* What this task involves *
Using the material below, write out every entry exactly.
(Record excerpts begins)
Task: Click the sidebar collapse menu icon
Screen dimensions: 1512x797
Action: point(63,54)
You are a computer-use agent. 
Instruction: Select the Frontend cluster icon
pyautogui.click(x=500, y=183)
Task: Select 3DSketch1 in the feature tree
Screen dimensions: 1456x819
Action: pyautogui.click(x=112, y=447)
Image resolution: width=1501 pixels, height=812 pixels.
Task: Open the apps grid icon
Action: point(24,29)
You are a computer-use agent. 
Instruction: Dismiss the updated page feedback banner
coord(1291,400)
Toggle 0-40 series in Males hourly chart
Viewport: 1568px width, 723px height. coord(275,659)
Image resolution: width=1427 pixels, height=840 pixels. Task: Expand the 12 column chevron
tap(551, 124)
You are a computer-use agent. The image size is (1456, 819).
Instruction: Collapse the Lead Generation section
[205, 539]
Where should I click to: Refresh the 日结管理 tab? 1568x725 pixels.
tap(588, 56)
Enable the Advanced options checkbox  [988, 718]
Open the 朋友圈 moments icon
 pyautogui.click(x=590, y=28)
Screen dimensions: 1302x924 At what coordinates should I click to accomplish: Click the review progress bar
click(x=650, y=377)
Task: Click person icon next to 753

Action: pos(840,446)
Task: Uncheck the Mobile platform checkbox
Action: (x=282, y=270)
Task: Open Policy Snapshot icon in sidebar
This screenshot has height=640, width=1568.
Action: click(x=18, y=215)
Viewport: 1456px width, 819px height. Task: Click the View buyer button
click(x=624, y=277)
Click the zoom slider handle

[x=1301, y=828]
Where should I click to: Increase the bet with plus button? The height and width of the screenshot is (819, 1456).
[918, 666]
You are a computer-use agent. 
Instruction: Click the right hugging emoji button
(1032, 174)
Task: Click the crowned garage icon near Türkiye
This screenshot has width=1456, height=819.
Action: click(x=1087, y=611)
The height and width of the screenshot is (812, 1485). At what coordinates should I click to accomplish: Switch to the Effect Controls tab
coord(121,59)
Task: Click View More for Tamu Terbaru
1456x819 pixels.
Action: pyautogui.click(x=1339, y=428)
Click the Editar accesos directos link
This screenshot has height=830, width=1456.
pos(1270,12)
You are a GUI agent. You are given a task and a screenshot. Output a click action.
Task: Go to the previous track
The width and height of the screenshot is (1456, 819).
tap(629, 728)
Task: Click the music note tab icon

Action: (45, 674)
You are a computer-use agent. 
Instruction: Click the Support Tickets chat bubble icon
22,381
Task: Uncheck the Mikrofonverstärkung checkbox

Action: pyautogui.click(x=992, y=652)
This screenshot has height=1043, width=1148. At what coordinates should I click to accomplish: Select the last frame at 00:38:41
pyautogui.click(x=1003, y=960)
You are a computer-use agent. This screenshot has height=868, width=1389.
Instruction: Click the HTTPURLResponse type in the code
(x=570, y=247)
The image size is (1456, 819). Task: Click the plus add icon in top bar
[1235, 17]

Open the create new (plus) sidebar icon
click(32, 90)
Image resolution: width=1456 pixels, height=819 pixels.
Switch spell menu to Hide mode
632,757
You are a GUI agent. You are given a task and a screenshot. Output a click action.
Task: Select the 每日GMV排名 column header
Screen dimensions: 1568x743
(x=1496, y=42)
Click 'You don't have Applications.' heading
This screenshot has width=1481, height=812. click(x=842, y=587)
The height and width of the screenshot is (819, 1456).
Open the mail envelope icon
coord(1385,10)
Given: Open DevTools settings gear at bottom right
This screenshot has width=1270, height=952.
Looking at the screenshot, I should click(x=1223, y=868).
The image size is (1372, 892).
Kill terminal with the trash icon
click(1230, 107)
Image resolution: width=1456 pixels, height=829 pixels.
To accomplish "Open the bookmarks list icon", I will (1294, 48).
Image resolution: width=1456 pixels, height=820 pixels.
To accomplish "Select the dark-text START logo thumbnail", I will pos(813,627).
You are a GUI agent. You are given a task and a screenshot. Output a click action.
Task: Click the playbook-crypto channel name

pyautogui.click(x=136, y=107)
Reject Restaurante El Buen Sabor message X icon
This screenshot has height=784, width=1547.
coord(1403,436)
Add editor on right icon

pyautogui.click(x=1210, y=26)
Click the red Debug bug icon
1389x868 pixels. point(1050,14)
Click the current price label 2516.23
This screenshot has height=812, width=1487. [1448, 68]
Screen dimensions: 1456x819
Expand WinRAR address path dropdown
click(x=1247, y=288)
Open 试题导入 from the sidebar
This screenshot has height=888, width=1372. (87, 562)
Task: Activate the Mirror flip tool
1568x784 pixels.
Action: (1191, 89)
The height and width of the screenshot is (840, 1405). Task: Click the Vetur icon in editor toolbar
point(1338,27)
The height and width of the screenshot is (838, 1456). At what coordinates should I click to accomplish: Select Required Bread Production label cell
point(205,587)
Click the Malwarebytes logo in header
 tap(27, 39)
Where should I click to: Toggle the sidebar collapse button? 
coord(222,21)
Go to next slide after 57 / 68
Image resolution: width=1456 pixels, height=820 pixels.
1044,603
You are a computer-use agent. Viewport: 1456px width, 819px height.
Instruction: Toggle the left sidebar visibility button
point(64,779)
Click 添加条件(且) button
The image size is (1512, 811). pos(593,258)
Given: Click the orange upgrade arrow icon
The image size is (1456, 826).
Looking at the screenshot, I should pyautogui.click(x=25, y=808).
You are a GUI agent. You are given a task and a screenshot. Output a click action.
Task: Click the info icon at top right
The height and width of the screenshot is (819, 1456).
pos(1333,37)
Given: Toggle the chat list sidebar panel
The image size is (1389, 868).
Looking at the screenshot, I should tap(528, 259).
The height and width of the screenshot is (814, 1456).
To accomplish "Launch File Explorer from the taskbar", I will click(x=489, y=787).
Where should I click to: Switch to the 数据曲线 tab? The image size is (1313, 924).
(Record excerpts ends)
* Solution *
Task: Click the sidebar collapse menu icon
Screen dimensions: 1512x797
Action: point(63,54)
You are a computer-use agent. 
Instruction: Select the Frontend cluster icon
pyautogui.click(x=500, y=183)
Task: Select 3DSketch1 in the feature tree
Screen dimensions: 1456x819
Action: pyautogui.click(x=112, y=447)
Image resolution: width=1501 pixels, height=812 pixels.
Task: Open the apps grid icon
Action: point(24,29)
You are a computer-use agent. 
Instruction: Dismiss the updated page feedback banner
coord(1291,400)
Toggle 0-40 series in Males hourly chart
Viewport: 1568px width, 723px height. coord(275,659)
Image resolution: width=1427 pixels, height=840 pixels. Task: Expand the 12 column chevron
tap(551, 124)
You are a computer-use agent. The image size is (1456, 819).
Instruction: Collapse the Lead Generation section
[205, 539]
Where should I click to: Refresh the 日结管理 tab? 1568x725 pixels.
tap(588, 56)
Enable the Advanced options checkbox  [988, 718]
Open the 朋友圈 moments icon
 pyautogui.click(x=590, y=28)
Screen dimensions: 1302x924 At what coordinates should I click to accomplish: Click the review progress bar
click(x=650, y=377)
Task: Click person icon next to 753

Action: pos(840,446)
Task: Uncheck the Mobile platform checkbox
Action: (x=282, y=270)
Task: Open Policy Snapshot icon in sidebar
This screenshot has height=640, width=1568.
Action: click(x=18, y=215)
Viewport: 1456px width, 819px height. Task: Click the View buyer button
click(x=624, y=277)
Click the zoom slider handle

[x=1301, y=828]
Where should I click to: Increase the bet with plus button? The height and width of the screenshot is (819, 1456).
[918, 666]
You are a computer-use agent. 
Instruction: Click the right hugging emoji button
(1032, 174)
Task: Click the crowned garage icon near Türkiye
This screenshot has width=1456, height=819.
Action: click(x=1087, y=611)
The height and width of the screenshot is (812, 1485). At what coordinates should I click to accomplish: Switch to the Effect Controls tab
coord(121,59)
Task: Click View More for Tamu Terbaru
1456x819 pixels.
Action: pyautogui.click(x=1339, y=428)
Click the Editar accesos directos link
This screenshot has height=830, width=1456.
pos(1270,12)
You are a GUI agent. You are given a task and a screenshot. Output a click action.
Task: Go to the previous track
The width and height of the screenshot is (1456, 819).
tap(629, 728)
Task: Click the music note tab icon

Action: (45, 674)
You are a computer-use agent. 
Instruction: Click the Support Tickets chat bubble icon
22,381
Task: Uncheck the Mikrofonverstärkung checkbox

Action: pyautogui.click(x=992, y=652)
This screenshot has height=1043, width=1148. At what coordinates should I click to accomplish: Select the last frame at 00:38:41
pyautogui.click(x=1003, y=960)
You are a computer-use agent. This screenshot has height=868, width=1389.
Instruction: Click the HTTPURLResponse type in the code
(x=570, y=247)
The image size is (1456, 819). Task: Click the plus add icon in top bar
[1235, 17]

Open the create new (plus) sidebar icon
click(32, 90)
Image resolution: width=1456 pixels, height=819 pixels.
Switch spell menu to Hide mode
632,757
You are a GUI agent. You are given a task and a screenshot. Output a click action.
Task: Select the 每日GMV排名 column header
Screen dimensions: 1568x743
(x=1496, y=42)
Click 'You don't have Applications.' heading
This screenshot has width=1481, height=812. click(x=842, y=587)
The height and width of the screenshot is (819, 1456).
Open the mail envelope icon
coord(1385,10)
Given: Open DevTools settings gear at bottom right
This screenshot has width=1270, height=952.
Looking at the screenshot, I should click(x=1223, y=868).
The image size is (1372, 892).
Kill terminal with the trash icon
click(1230, 107)
Image resolution: width=1456 pixels, height=829 pixels.
To accomplish "Open the bookmarks list icon", I will (1294, 48).
Image resolution: width=1456 pixels, height=820 pixels.
To accomplish "Select the dark-text START logo thumbnail", I will pos(813,627).
You are a GUI agent. You are given a task and a screenshot. Output a click action.
Task: Click the playbook-crypto channel name

pyautogui.click(x=136, y=107)
Reject Restaurante El Buen Sabor message X icon
This screenshot has height=784, width=1547.
coord(1403,436)
Add editor on right icon

pyautogui.click(x=1210, y=26)
Click the red Debug bug icon
1389x868 pixels. point(1050,14)
Click the current price label 2516.23
This screenshot has height=812, width=1487. [1448, 68]
Screen dimensions: 1456x819
Expand WinRAR address path dropdown
click(x=1247, y=288)
Open 试题导入 from the sidebar
This screenshot has height=888, width=1372. (87, 562)
Task: Activate the Mirror flip tool
1568x784 pixels.
Action: (1191, 89)
The height and width of the screenshot is (840, 1405). Task: Click the Vetur icon in editor toolbar
point(1338,27)
The height and width of the screenshot is (838, 1456). At what coordinates should I click to accomplish: Select Required Bread Production label cell
point(205,587)
Click the Malwarebytes logo in header
 tap(27, 39)
Where should I click to: Toggle the sidebar collapse button? 
coord(222,21)
Go to next slide after 57 / 68
Image resolution: width=1456 pixels, height=820 pixels.
1044,603
You are a computer-use agent. Viewport: 1456px width, 819px height.
Instruction: Toggle the left sidebar visibility button
point(64,779)
Click 添加条件(且) button
The image size is (1512, 811). pos(593,258)
Given: Click the orange upgrade arrow icon
The image size is (1456, 826).
Looking at the screenshot, I should pyautogui.click(x=25, y=808).
You are a GUI agent. You are given a task and a screenshot. Output a click action.
Task: Click the info icon at top right
The height and width of the screenshot is (819, 1456).
pos(1333,37)
Given: Toggle the chat list sidebar panel
The image size is (1389, 868).
Looking at the screenshot, I should tap(528, 259).
The height and width of the screenshot is (814, 1456).
To accomplish "Launch File Explorer from the taskbar", I will click(x=489, y=787).
Where should I click to: Switch to the 数据曲线 tab? The image size is (1313, 924).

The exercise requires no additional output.